Usually, problems are photosensitive. Put them to the light and they disappear. Prohibition keeps us in the dark. There's difficulty for research, for understanding the ramifications, of getting data, of understanding why people do it. The paradigm needs to change to move beyond the failure—and drug control is a failure as it is now.
To talk of one of the examples you mentioned, in Medellín, Colombia, it has been said that by addressing urban inequality and investing in these communities, the number of users seeking health services increased. Could investing in these communities, to give greater access to education and healthcare, to reduce inequality, lead to solving the roots of the problem?
That is key—ending the incarceration and allowing for other investments and approaches to those social and economic determinants of drug use.

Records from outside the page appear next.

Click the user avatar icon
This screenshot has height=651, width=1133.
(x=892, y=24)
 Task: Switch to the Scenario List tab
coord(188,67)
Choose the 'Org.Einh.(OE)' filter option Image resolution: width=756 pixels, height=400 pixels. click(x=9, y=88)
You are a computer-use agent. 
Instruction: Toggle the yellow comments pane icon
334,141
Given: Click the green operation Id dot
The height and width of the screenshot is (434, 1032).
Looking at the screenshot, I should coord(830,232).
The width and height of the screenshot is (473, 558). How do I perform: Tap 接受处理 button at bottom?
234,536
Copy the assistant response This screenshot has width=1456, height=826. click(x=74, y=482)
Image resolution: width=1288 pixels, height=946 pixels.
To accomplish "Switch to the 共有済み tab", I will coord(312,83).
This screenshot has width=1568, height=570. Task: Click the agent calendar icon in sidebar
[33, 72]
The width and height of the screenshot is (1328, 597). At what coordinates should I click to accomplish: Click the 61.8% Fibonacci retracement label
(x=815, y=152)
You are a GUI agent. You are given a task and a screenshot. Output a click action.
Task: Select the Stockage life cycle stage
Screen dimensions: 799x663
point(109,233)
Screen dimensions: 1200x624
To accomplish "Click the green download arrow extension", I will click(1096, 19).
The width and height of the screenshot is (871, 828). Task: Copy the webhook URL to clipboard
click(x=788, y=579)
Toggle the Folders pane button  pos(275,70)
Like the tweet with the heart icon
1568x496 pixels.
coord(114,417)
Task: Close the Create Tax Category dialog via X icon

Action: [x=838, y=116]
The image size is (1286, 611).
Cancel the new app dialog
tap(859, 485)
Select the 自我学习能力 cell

Vancouver and São Paulo (through the programme Braços Abiertos), for example, introduced housing as a harm reduction service to their homeless drug using communities.
Nevertheless, I would be a little cautious about linking the issues so simply because the data that we have on drug use does not show the bigger picture. For example, there are an estimated 250 million people who use drugs around the world. How do we know that? Only by what is reported, by those who have been touched by the system, either went to treatment or were arrested. We also need to review how we measure current policies. And as long as we are in the prohibition paradigm, because of the social and legal risks of coming forward, we cannot do that effectively or sufficiently.